The book will be entitled Community of Law and Community of Judges. The European Judiciary and the editors will be Dr. Alejandro Saiz Arnaiz and Dr. Joan Solanes Mullor.

The edited book will count with leading scholars of constitutional law, public international law and administrative law which have approached EU and conventional law in Spain. The twelve chapters that will be part of the book are authored by scholars who have been contributing to the academia and serving in institutional positions at the heart of the European integration process. The twelve authors have written down influential scholar contributions to the European scholarship and, also, they have served in high level institutional positions such as judges of the European Court of Human Rights, General Advocate of the Court of Justice of the European Union, or judges of the Spanish Constitutional Court. Their leadership in the Spanish academia is incontestable and the impact of their work both at the Spanish and European levels as well. For the first time, a collective endeavor reunites these Spanish leading scholars who want to reflect, collectively, on the diagnosis and future of the European judiciary. This is the added value of that collective book that, in English and for the European audience, brings together the reflection on the European judiciary from the point of view of the main Spanish scholars that have been contributing to the advance of the European integration process in the last decades.

The edited book pursues a complete assessment and rethinking of the European judiciary carried out by leading Spanish scholars. The twelve chapters are designed to address the role, function and reconceptualization of the three judicial levels of interaction of the European integration process: the EU, the conventional and national levels. The audience of the book is clearly the European scholarship, the authors have been largely contributing to the European integration debates over the years and this edited book will have a large impact in the European integration process literature. 

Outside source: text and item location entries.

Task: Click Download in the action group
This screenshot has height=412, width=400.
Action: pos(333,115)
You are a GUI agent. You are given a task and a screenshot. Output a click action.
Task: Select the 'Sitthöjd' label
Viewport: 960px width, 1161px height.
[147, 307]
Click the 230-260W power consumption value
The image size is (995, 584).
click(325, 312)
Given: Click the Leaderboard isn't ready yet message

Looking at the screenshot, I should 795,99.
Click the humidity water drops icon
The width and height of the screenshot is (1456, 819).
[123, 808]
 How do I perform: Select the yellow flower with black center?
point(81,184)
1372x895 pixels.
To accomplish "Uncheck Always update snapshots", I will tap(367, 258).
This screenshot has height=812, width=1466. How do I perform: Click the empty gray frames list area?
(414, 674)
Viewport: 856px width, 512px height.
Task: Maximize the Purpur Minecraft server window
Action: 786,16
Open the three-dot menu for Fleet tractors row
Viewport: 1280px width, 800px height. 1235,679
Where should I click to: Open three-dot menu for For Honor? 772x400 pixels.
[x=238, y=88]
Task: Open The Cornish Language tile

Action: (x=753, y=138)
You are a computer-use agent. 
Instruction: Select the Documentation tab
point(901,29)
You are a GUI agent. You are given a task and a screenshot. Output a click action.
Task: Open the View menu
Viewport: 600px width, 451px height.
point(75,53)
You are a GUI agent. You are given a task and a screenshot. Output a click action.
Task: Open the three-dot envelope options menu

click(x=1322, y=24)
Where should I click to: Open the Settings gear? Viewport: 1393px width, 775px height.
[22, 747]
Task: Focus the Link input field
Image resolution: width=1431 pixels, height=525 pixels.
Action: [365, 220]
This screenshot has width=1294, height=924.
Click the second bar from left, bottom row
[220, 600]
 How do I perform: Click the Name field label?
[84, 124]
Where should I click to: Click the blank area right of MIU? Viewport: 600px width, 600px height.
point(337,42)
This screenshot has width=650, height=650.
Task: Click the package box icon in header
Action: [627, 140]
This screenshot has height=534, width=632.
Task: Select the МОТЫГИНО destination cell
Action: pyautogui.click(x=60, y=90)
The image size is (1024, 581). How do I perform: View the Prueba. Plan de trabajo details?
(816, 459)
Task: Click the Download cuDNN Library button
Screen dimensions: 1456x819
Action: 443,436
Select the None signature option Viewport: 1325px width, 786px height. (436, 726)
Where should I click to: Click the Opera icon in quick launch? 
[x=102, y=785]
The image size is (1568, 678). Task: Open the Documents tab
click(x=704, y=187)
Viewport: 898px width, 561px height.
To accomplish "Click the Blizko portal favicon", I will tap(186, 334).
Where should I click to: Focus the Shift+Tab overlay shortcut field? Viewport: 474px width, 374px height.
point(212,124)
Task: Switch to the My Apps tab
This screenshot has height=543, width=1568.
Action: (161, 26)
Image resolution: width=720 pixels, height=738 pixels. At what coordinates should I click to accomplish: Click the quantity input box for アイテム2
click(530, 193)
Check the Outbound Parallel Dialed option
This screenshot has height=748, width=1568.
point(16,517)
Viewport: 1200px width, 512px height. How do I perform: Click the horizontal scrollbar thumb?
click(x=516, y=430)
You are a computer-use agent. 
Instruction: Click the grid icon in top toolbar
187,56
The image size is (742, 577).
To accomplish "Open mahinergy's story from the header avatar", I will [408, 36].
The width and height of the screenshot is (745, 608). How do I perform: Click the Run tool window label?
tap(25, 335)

Part I will be devoted to the institutional dimension of the conventional system and the role of the European Court of Human Rights. Chapter I (authored by Prof. Alejandro Saiz Arnaiz) provides insights about the origin of the judicial conventional system and the connections between the design of the Strasbourg Court and the Court of Justice of the ECSC with the existing international jurisdictions at that time. Chapter II (authored by Rafael Bustos Gisbert) and III (authored by Luis López Guerra) reconceptualize the normative relationship between the Strasbourg’s Court and the national courts. This is a classical and unsettled topic which has been key in the last decades for understanding the European integration process. Both Chapters explore formal and informal forms of judicial interaction and particularly Chapter II explores how the idea of contrapunctual law, framed in the context of EU law, fits the conventional system. Finally, Chapter IV (authored by Paz Andrés Saéz de Santamaría) provides insights about two specific elements of the relationship between the conventional and the national levels which are currently at the forefront because of the Russia-Ukraine War: (i) the integration of other international instruments in the way of interpreting and applying European conventional law; and (ii) the use and reception of the interim measures in a context of armed conflicts.

Part II will address some of the most prominent institutional challenges for the Court of Justice of the European Union. Chapter V (authored by Javier Díez Hochleitner) and Chapter VI (authored by Daniel Sarmiento Ramírez-Escudero) will deal with the challenges of some of the most important concepts of EU law: autonomy and primacy. In particular, Chapter V explores how EU law is impinged upon the more and more interrelationship with other international jurisdictions. Chapter VI explores the rethinking of primacy of EU law in a context in which this principle has been under attack from the national level. Chapter VII (authored by Sara Iglesias Sánchez) will deal with the proposal to reform the Court of Justice and to transfer part of the preliminary reference proceedings to the General Court. Finally, Chapter VIII (Juan Ignacio Ugartemendía Eceizabarrena) will deal with the impact of the Charter of Fundamental Rights of the European Union in a determinant tool for national systems, such as the technique of the interpretation in conformity of national constitutional rights in light of EU law (and the Charter). This is, again, a key institutional aspect which intensively links the national legal system with EU law.

Part III will discuss how constitutional courts are evolving and reacting in the aftermath of the European integration process. Chapter IX (authored by Xabier Arzoz Santisteban) explores how constitutional courts have been mobilized since late 60’s to be influential in the European integration process. Chapter X (authored by Pedro Cruz Villalón) will address the role of constitutional courts in a new understanding of a constitution, i.e. a constitution highly Europeanized which loses its unique nature of a purely national norm. Chapter XI (authored by Maribel González Pascual) brings to the debate, taking as an example one specific field such as criminal law, the role of constitutional courts as guardians of the national constitutional essences. Finally, Chapter XII (authored by Cristina Izquierdo Sans) concludes this Part assessing which are the limits, in the hands of constitutional courts, of EU law and, at the end, how they are operative in practice.